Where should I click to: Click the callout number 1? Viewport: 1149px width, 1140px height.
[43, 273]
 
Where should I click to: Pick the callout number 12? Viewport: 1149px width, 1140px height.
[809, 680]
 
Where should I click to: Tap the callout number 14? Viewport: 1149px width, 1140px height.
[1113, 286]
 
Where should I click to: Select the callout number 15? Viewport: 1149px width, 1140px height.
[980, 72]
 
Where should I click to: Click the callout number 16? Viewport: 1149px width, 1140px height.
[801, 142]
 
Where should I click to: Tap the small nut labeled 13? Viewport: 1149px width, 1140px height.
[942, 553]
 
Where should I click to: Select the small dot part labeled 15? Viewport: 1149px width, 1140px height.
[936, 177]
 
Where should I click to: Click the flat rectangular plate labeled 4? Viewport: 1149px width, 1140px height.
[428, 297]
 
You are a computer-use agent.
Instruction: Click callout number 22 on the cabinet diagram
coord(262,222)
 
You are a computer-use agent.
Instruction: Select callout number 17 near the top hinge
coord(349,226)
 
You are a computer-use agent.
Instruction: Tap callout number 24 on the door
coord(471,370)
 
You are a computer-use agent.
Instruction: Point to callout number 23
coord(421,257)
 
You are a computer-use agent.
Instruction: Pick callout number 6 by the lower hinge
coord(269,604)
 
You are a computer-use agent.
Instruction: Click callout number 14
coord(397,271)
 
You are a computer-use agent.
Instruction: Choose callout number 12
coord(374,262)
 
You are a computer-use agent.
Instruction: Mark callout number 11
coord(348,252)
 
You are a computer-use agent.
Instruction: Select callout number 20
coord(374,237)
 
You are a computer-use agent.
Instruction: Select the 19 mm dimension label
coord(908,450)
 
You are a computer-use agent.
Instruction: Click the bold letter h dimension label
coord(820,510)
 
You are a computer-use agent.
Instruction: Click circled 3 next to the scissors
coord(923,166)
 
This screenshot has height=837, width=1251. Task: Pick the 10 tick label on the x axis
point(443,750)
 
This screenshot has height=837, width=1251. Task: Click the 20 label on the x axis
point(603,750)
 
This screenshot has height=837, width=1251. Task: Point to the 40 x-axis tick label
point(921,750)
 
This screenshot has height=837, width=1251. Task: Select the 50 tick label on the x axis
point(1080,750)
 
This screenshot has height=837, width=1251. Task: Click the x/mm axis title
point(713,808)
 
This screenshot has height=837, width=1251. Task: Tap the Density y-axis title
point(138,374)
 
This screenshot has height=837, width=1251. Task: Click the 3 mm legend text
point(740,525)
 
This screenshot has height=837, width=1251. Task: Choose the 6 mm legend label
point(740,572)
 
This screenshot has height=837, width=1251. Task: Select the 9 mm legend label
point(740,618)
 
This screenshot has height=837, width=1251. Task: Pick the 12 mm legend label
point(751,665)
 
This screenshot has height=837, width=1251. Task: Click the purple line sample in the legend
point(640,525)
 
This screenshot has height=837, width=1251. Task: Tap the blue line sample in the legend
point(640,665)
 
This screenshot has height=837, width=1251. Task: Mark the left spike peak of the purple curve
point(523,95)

**What you will do:** Could you pull out the records above word for word, beginning at the line that contains "This screenshot has height=837, width=1251. Task: Mark" and continuing through the last of them?

**Written reply:**
This screenshot has height=837, width=1251. Task: Mark the left spike peak of the purple curve
point(523,95)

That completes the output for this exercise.